Greed beat conscience! A moral defeat for Australia!

Justin Morris
Sydney

OK, OK, we lost a battle! Wake up!
OK, OK, so we have lost a battle. That does not mean we have 
lost the war. We do not stand around wringing our hands and 
crying woe. Things will get tougher yet, but we too will get 
tougher. To use an old working class saying -- we will spit on 
our hands, hitch up our trousers and get right back into it with 
redoubled effort.

Another old (but oh so true) saying is that those who do not 
learn from history are doomed to repeat it. Such a prospect faces 
the Australian people even if the majority do not realise it. 
They have to experience it first hand before it is driven home. 
Fascism could never happen in Australia. No! Watch events over 
the next few years. It is unfortunate that so many good people 
will have to die before the proletariat wake up.

Bert Appleton
Woy Woy NSW

Smokers are voters
We saw in the Federal election the Australian public being 
divided by ideologies. It is my view that Labor divides -- 
straight/gay, /public/private schools, jails/hospitals, public 
service/private sector, Medicare/private, etc.

The Labor state governments are now dividing smoker vs non smoker 
in all the states which, of course, are Labor in pubs and clubs 
where their traditional voting base congregates. My dear departed 
Dad used to say that Labor isn't for the working man anymore. 
This might be helpful to their navel gazing exercise as the old 
stalwarts desert the sinking ship federally.

In the ACT, 2 elections ago, "Smokers are Voters" took out 3 
sitting Labor members by not giving preferences to any group. 
Perhaps the Labor states should take note.

Brigitte Ballard
O'Connor ACT

Illusions
The article "Where to after Howard" (The Guardian 
6/10/04) fails to deal with the key role of the Communist 
Party in bringing about a People's Government and hence the need 
to build the Party particularly in the working class.

The Communist Party's Program makes it clear that a 
People's Government is part of the revolutionary process that 
leads to socialism and that the Communist Party, as the 
revolutionary working class Party, must play a leading role in 
such a struggle which will be opposed vigorously by the 
capitalist class enemy.

However, The Guardian article gives one the impression 
that the Party is no different to any other community 
organisation. Somehow or other a whole lot of other community 
organisations will get together to form a People's Government to 
tackle the power of monopoly capitalism. It's as simple as that.
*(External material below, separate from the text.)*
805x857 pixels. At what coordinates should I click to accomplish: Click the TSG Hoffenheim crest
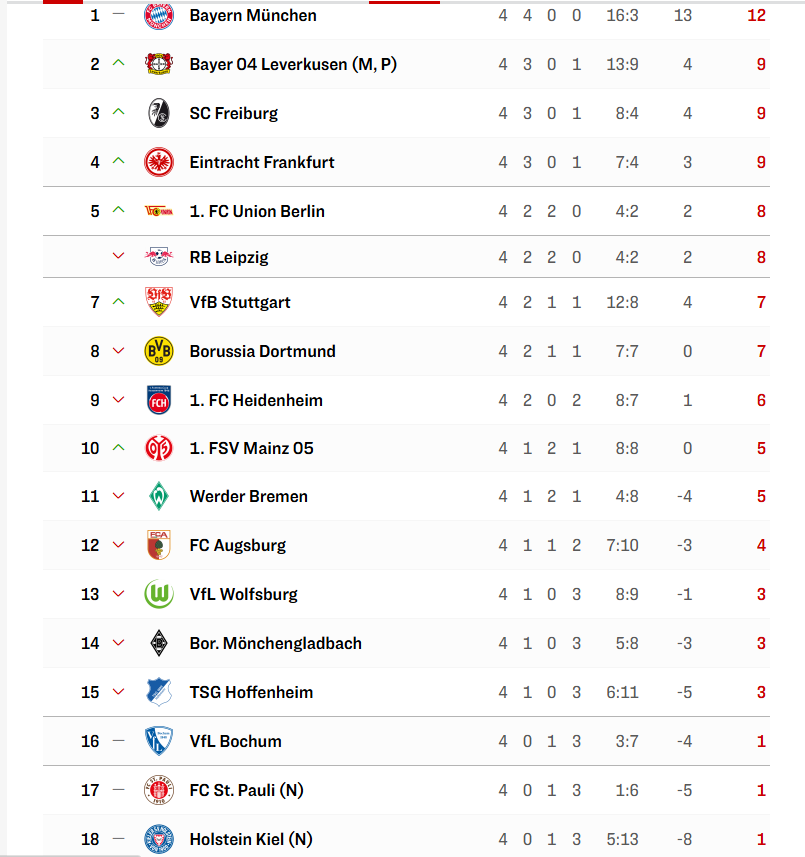pyautogui.click(x=158, y=692)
Part of the article reads:

"Many more left and progressive parliamentarians are needed at 
all levels of government. Respected, knowledgeable and active 
participants from left and progressive political parties, trade 
unions, environmental, peace, educational, Indigenous and 
community organisations, health and democratic rights bodies, all 
should be encouraged to stand for office -- not contesting 
against one another but working for the common good."

This presentation ignores the reality that classes form political 
parties and the class struggle takes place through the clash of 
such parties. To suggest that a People's Government made up 
mainly of non-class organisations can carry out the task of 
challenging the rule of the big corporations is a plunge into the 
most extreme form of idealism. It smacks of a non-class approach 
which can only mislead the working class.

It is true that just to talk about the leading role of the 
Communist Party won't make it happen. A lot of work needs to be 
done by the Party to build living connections with the working 
class and to educate workers to reach out to the middle classes 
to join the struggle against corporate power.

One of the tasks of the Communist Party is to reveal the nature 
of the capitalist state machine which inevitably will be used 
against the People's Government. An understanding of how to 
combat such a force is essential if the People's Government is to 
be established. Not to do these things would create illusions 
about an easy path ahead.

The Guardian article creates just such illusions.